Since 2016, Buckeye has been trying to reverse the flow of the Laurel Pipeline, which currently moves gas from east to west across Pennsylvania. It wants to change a portion from west to east to bring what it describes as “cheaper” Midwestern fuel to central and eastern Pennsylvania.
Opponents say the move cut off Pittsburgh from eastern refineries and would ultimately lead to higher gasoline prices in the Pittsburgh market.
Last year, the Pennsylvania Public Utility Commission unanimously rejected the request.
In response, Buckeye went to the Federal Energy Regulatory Commission for permission to move gas in two directions on a portion of the pipeline.
Buckeye said earlier this month that it is moving forward with planned bi-directional service, and has scheduled the necessary advanced hydro testing, while FERC continues to review a petition for a declaratory order the company filed in April 2018.

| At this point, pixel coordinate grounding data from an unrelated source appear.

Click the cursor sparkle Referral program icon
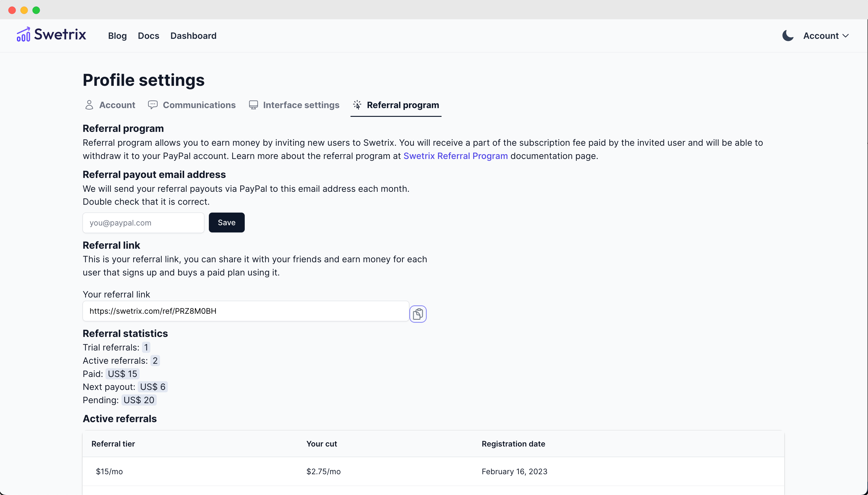This screenshot has height=495, width=868. tap(357, 105)
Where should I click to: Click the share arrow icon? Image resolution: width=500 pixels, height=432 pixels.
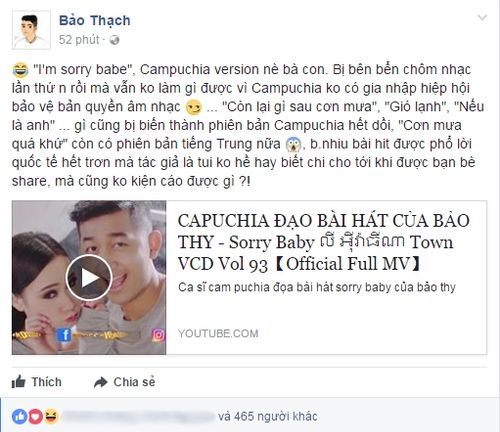tap(100, 382)
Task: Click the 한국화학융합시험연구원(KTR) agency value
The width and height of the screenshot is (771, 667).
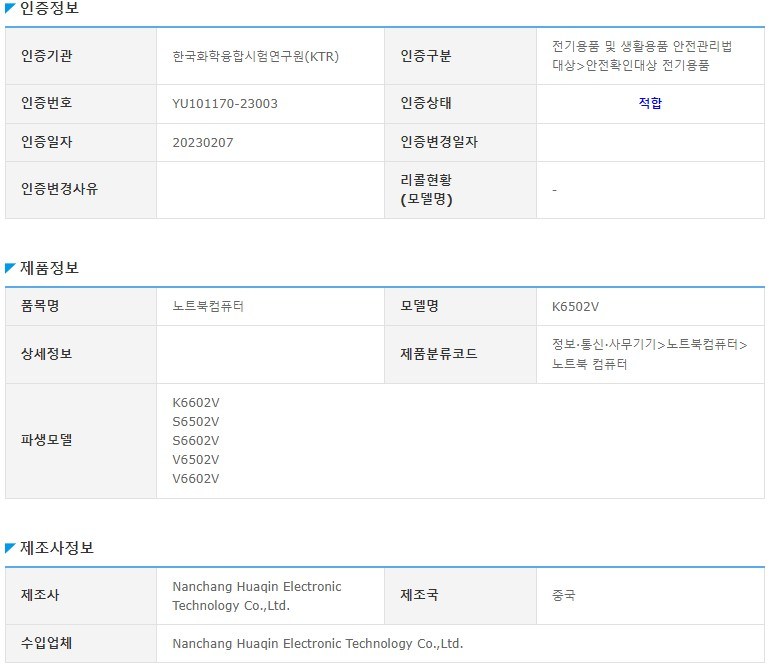Action: click(x=255, y=56)
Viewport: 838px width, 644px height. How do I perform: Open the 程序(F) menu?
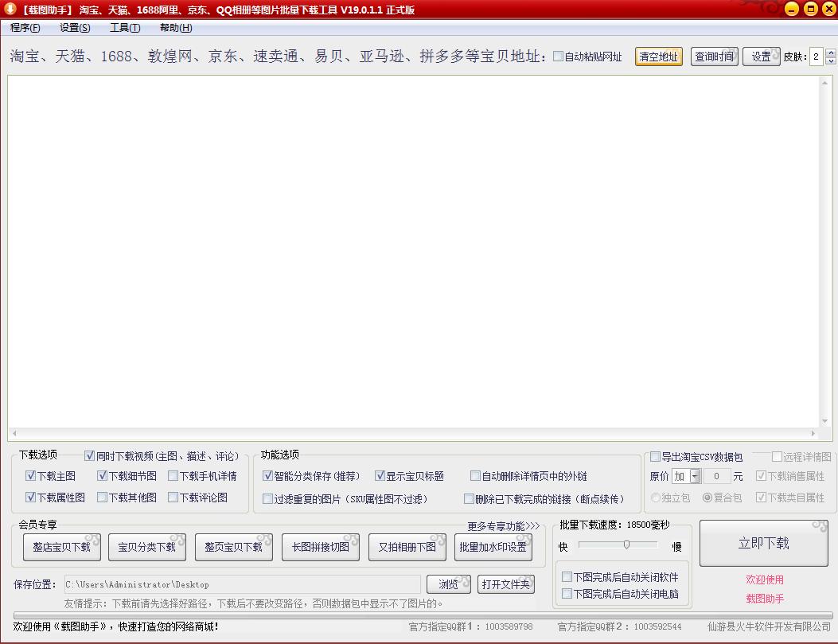(24, 27)
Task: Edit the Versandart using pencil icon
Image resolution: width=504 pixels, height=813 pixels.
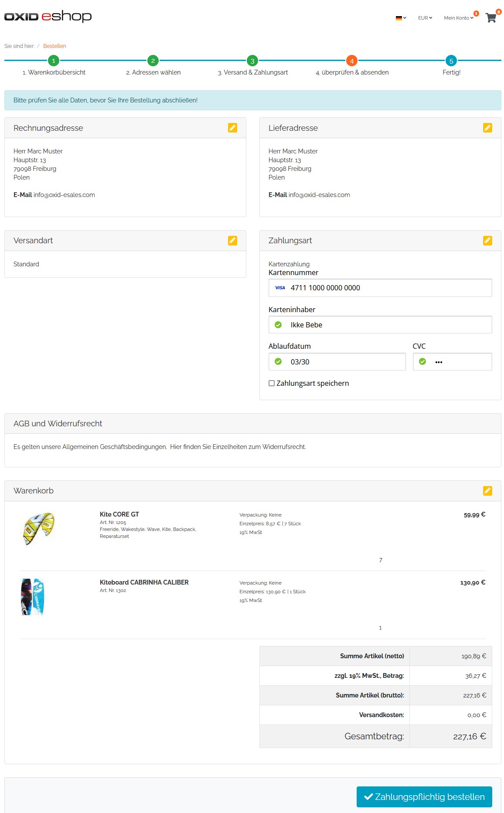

The coalition against Buckeye’s plans, which calls itself “Deny Buckeye,” includes Sheetz, Giant-Eagle Get-Go and Philadelphia-area refiners. It called the move an attempt to circumvent the PUC ruling, and on Tuesday filed a formal protest with FERC in opposition to Buckeye’s plans.
“We see Buckeye taking a new approach to a plan that still has the same negative impact to Pennsylvania consumers,” said Daniel Donovan, director of corporate communications for Giant-Eagle Get-Go, one of the coalition’s members.
He said the plan reduces competition in western Pennsylvania and noted that “Eastern refineries are losing access to an important market.”
The coalition also said Buckeye has not shown that its bi-directional proposal is workable in practice.
Buckeye Partners released a statement in response to the formal protest.
“Buckeye Partners is eager to provide more competition and added domestic fuel sourcing options to Pennsylvania consumers while ensuring our current customers have robust regional market access,” the company said. “Long-term, well-established market trends will not change, and bi-directional Laurel service – which will bring more price-advantaged American-made fuels from west to east – is a commonsense, forward-looking solution that is responsive to these new dynamics.”
Buckeye has also appealed the PUC ruling in a case that is currently before the Commonwealth Court.
Buckeye is one of the largest independent liquid petroleum products pipeline operators in the United States in terms of volumes delivered, with approximately 6,000 miles of pipeline. It has offices in Breinigsville and Reading.